Cuma, Temmuz 09, 2010

Unutma..

Bugün hüzünlüyüm ,nedeni yok sadece canım böyle olmak istiyor.. Etraf çok sıcak, klimasız oturulmuyor artık büroda..Evimi özledim. Birde yazlığa gidip,tepelere çıkıp, bisiklete binmek istiyorum :) Var mı böyle bir şey..? Benim yaklaşık on senedir yazlığımda kışlığımda aynı!
Canım sıkkın olduğunda hayatımı geri sarıp en keyif aldıklarımı yapmak istiyorum, sizde de oluyor mu..? Aradaki herşey yok oluyor birden. Özlüyorum.

Bir soru birde.. Bir belediyenin salak olduğunu nereden anlarsın..? Yazın deniz kıyısındaki yolları kapayıp halkın arabayla girmesini engellerse sanırım. Düzenleme yapacakmış,kışlar torbaya girdi ya..
(Koca Çalışta Ares'i yüzmeye götürdüm de bu sabah)

Bir turistin salak olduğunu nereden anlarsın..? Sen klimalı arabada bile nefes almaya zorlanırken
asfalt yolda koştuğunu gördüğünde..
(sporcu adam bu havada koşmaz, gerçek salak bu işte)

Günün şarkısı : Candan Erçetin 'den

Not 1 : Biraz önce mail olarak geldi,paylaşmak istedim..Teşekkürler Aysetun.

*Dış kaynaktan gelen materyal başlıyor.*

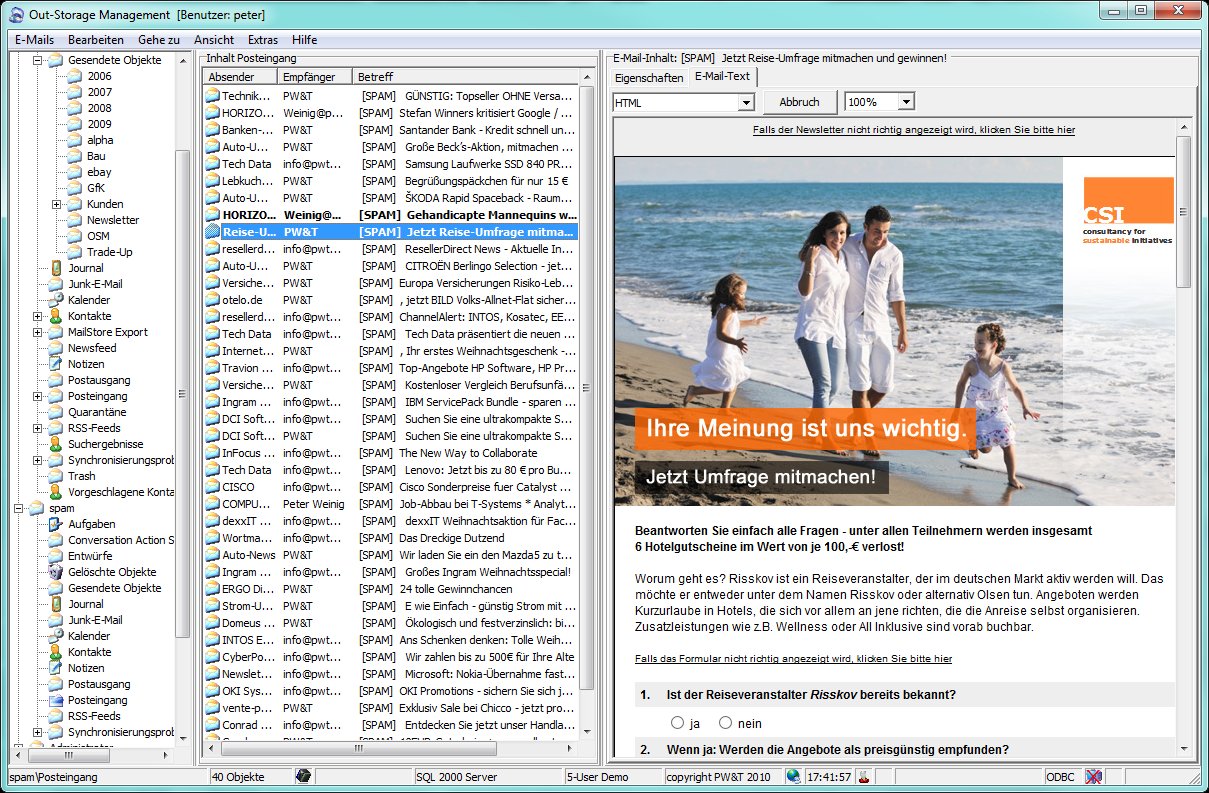The height and width of the screenshot is (793, 1209).
Task: Click the globe icon in status bar
Action: 793,777
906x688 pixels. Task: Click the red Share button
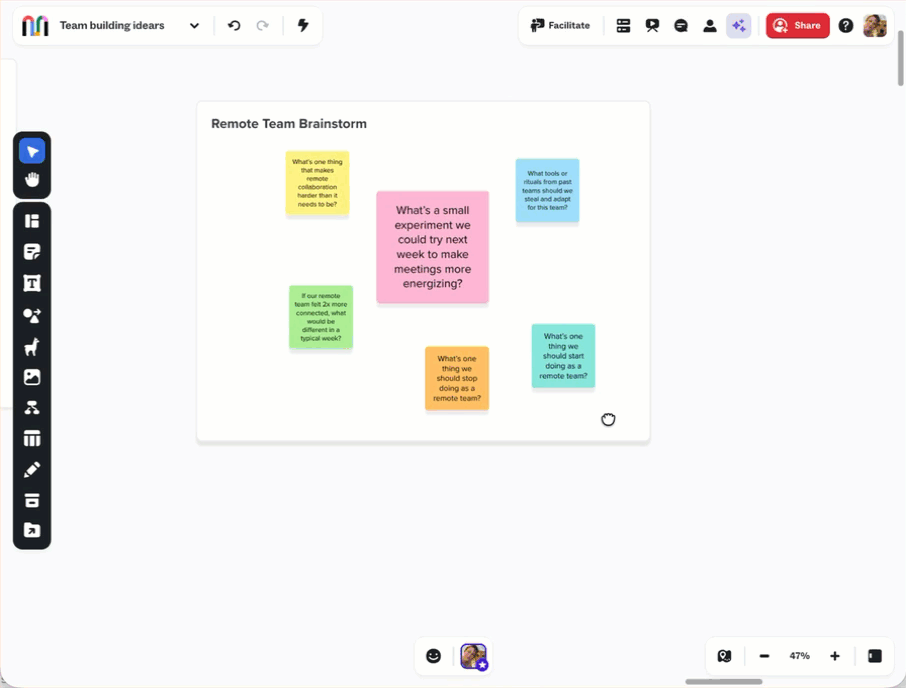click(797, 25)
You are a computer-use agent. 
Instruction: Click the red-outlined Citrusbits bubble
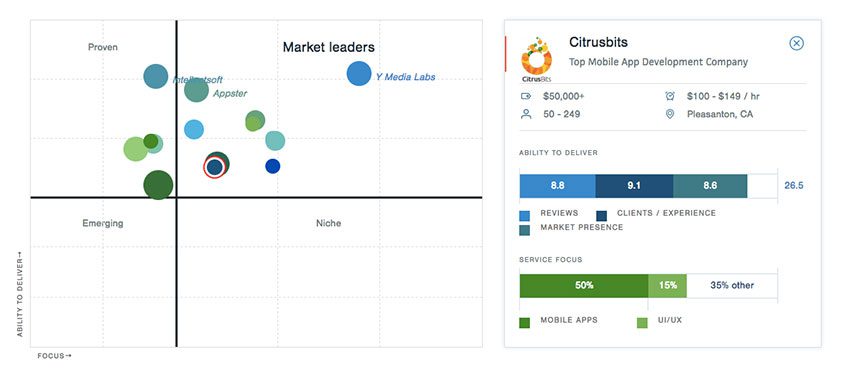coord(215,167)
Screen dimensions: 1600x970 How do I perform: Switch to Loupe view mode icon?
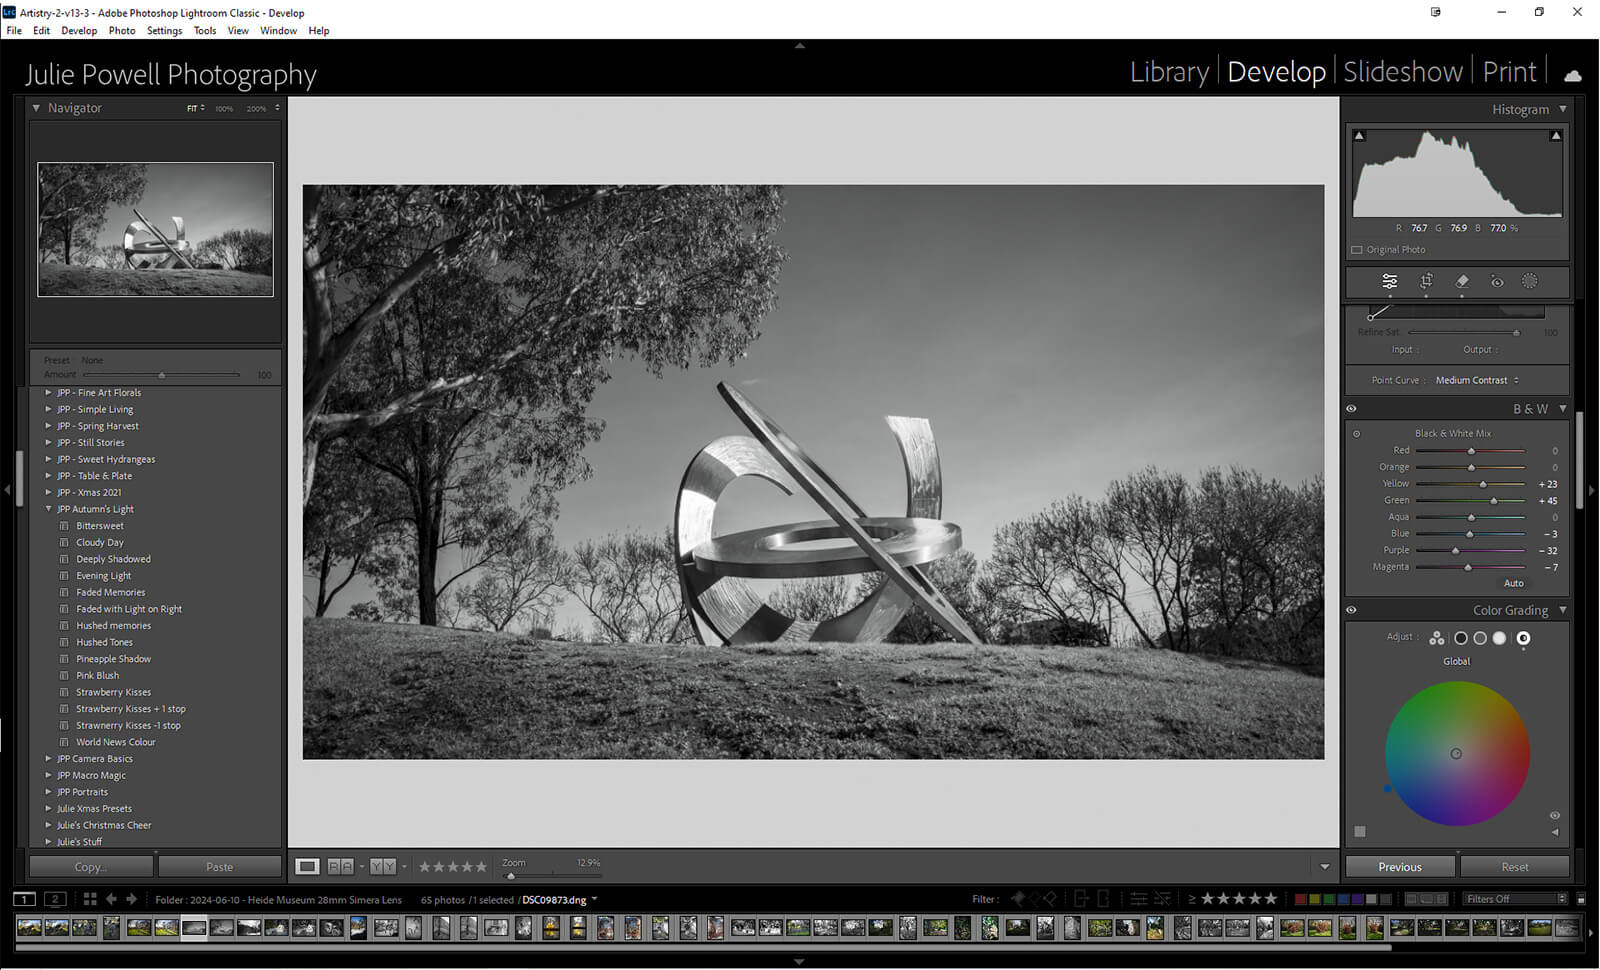307,866
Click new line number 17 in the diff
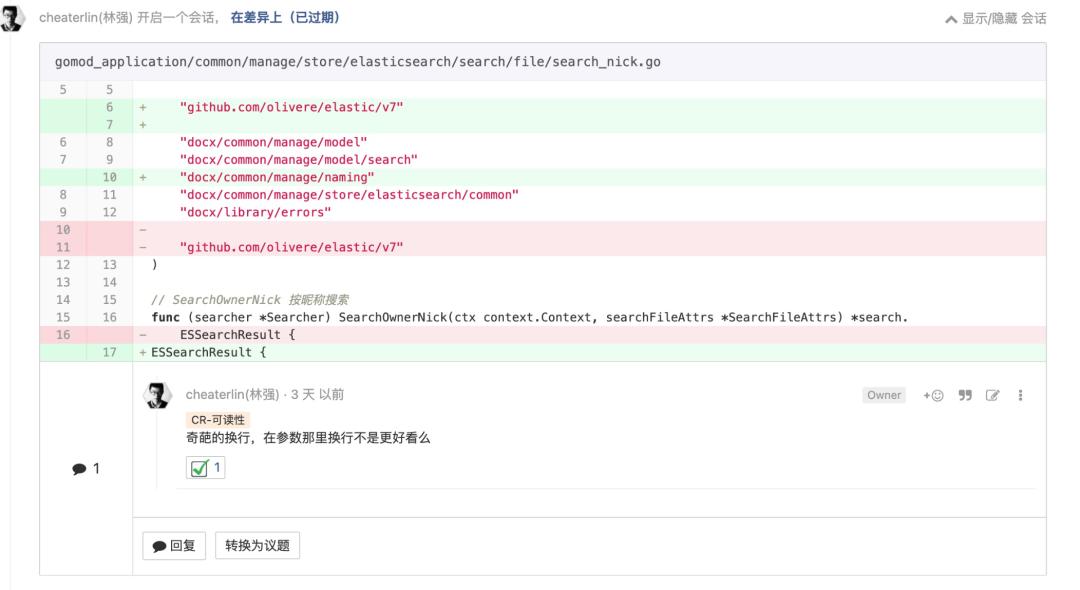This screenshot has width=1080, height=590. 110,352
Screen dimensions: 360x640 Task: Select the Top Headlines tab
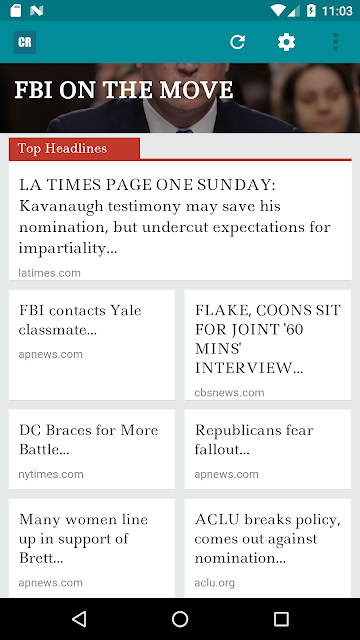point(74,149)
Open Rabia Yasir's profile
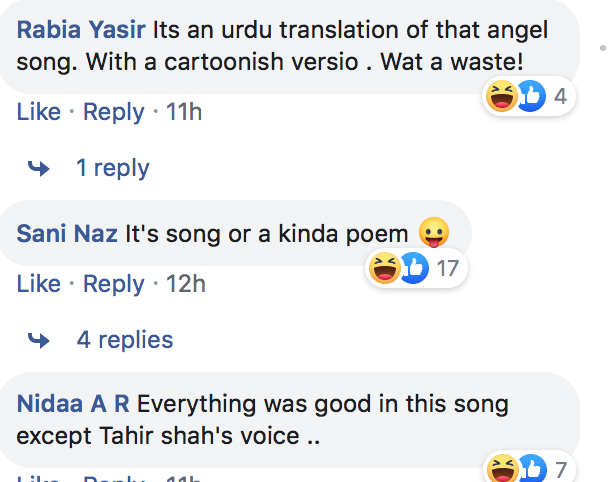This screenshot has width=608, height=482. pyautogui.click(x=81, y=30)
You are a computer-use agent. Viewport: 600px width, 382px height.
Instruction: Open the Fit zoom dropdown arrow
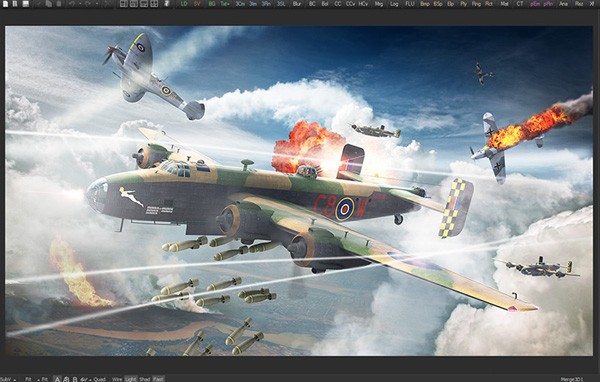(38, 380)
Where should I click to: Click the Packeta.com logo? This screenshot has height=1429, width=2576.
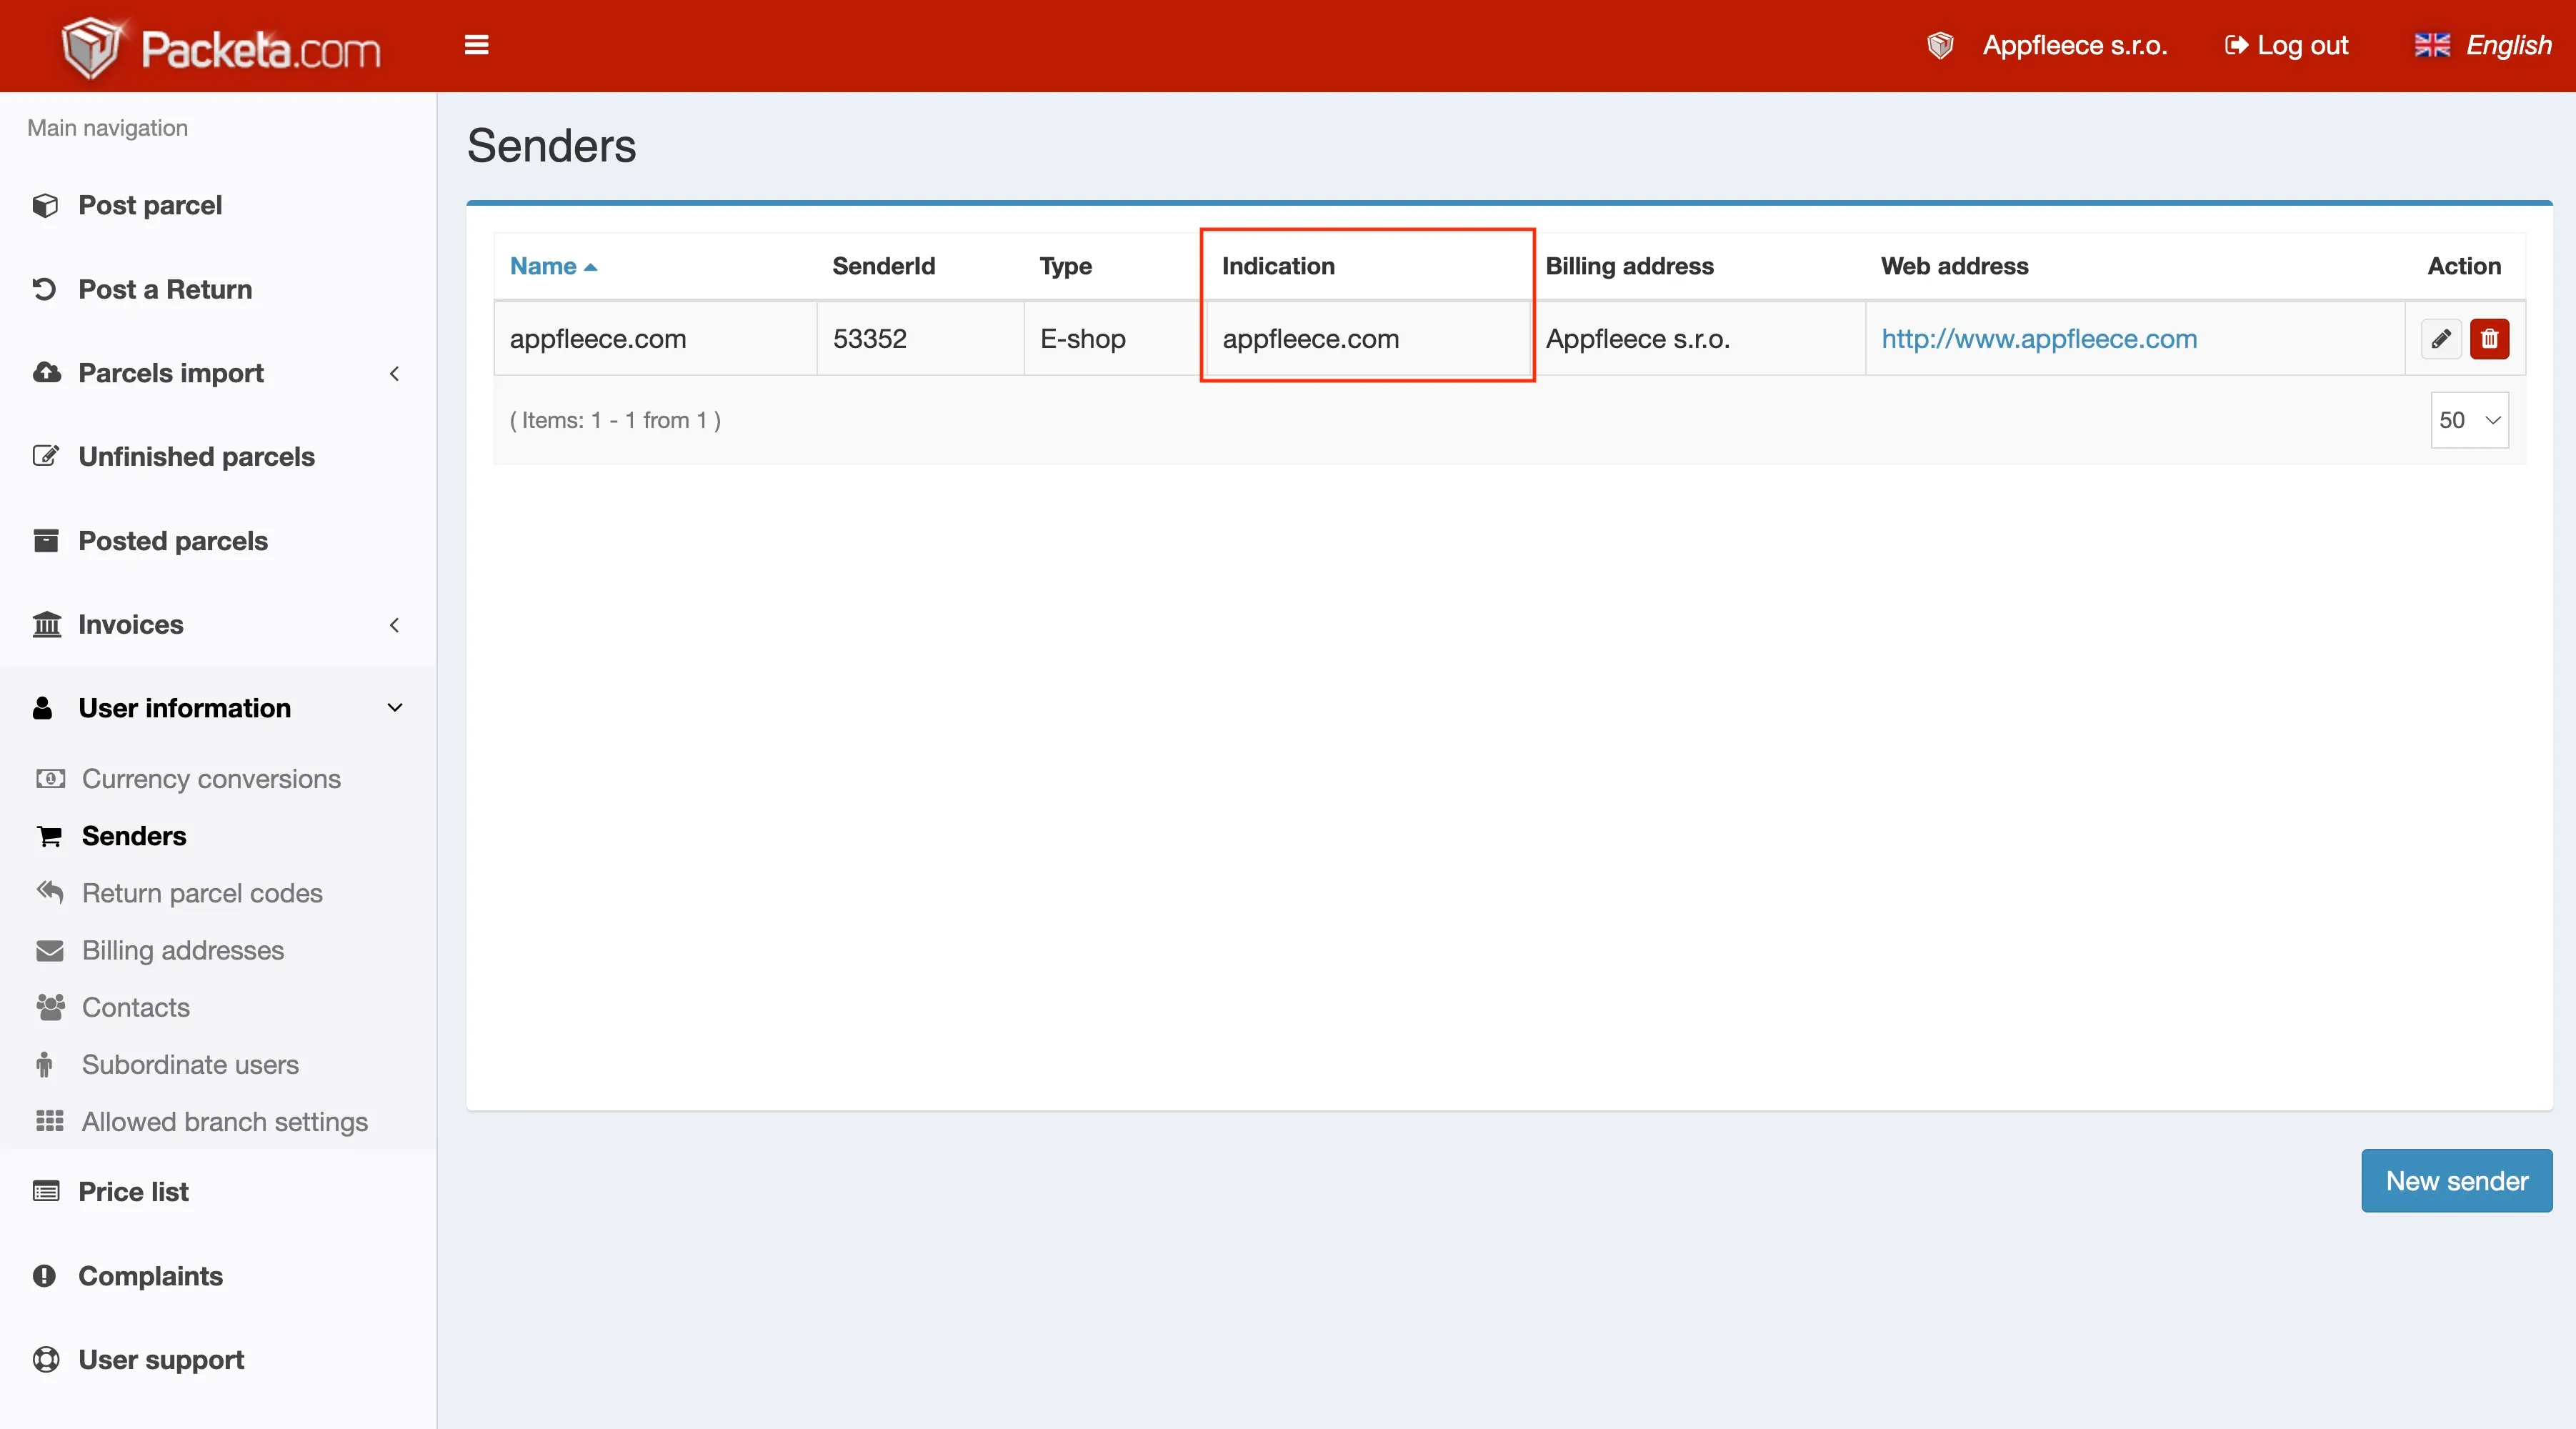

" Kadın kaçırma rehberi ( Ayşe Özyılmazel'den..)
Beyler! 'Yaz vakti şimdi bu kadın niye kaçıp gitti' demeyin, yazarınızı dinleyin. Huzurlarınızda kadın ne zaman gider 2010 yaz rehberi...
* Erkek, denizde eşek şakası yapmayı marifet sandığında... Bkz: Kadının kafasını suya batırmaya çalışmak, denize girmek üzere olan kadını ıslatıp 'hohahaha' diyerek gülmek, kadını havuza itmek...
* Erkek, 40 derece güneşin altında içip içip maymun olduğunda, ona buna sardığında kadın olay mahallinden uzaklaşıp tatile çıkar. Alkol ol, buharlaş be adam! SLİP MAYO GİYİNCE!
* Plaja gelinen ilk dakikalarda adamın şortunun altında slip mayo çıktığında! Ay bunu yanımıza kim koydu! Çekil çekil!
* Bizi bikinili gören erkek sanki ellerini beline götürüp, gözlerini vücudumuza dikerek 'Kilo mu aldın seeeyynn' çekince kadın koşarak gider, giderken de yolda kiloları verir.
* Adam, havadan nem kaptığında... Plajda geleneksel kostüm bikiniyken, bütün erkeklerin sadece size baktığı paranoyasına kapılıp havluyla peşinizde dolaştığında. İNTİKAM AZ SONRA! * Günlerce tatil yerinde buluşmak üzere konuşup, tatil bölgesine inince telefonları seyrekleştiğinde kadın usul usul gider. Çünkü abi, kesin başka numaralar peşindedir. Bir kadını tatilde ekmek ha! Ne dedin sen! İntikam azz sonraa.
* Bakın size net söylüyorum; erkek plajlardaki animasyon yarışmalarına katıldığında, kadın ışınlanarak gitmek ister.
* Erkek kendini Yaşar Alptekin, bilemedin Tolga Han, bilemedin Hakan Peker zannedip gece kulüplerinde pisti ekonomik kullanmayı beceremediğinde kadın yüzde bin gider. Giderken de 'voktaaa vişnee, votkaa vişnee' şeklinde tempo tutmayı ihmal etmez. YESİNLER SENİ
* Zorla içki içirmeye, yemek yedirmeye çalıştığında da kadın erkeğin yüzüne kusa kusa gitmek ister. Bu ne ısrar canım!
* Adam rakı masasında iki tek atıp, eski sevgililerini kötülemeye başladığında aklı başında olan her kadın kıyın kıyın tüyer. Bay Doğru'ymuş... Yesinler seni.
* Abi bikinimize, ojemize, rujumuza, elbisemize, ayakkabımıza laf etmeyi marifet sandığında kadın tiksine tiksine gider. Kadın ruhundan anlamayan hasta adam seni! Bu kafayla bedenimize de ruhumuza da sahip olamazsın düdük makarnası.. "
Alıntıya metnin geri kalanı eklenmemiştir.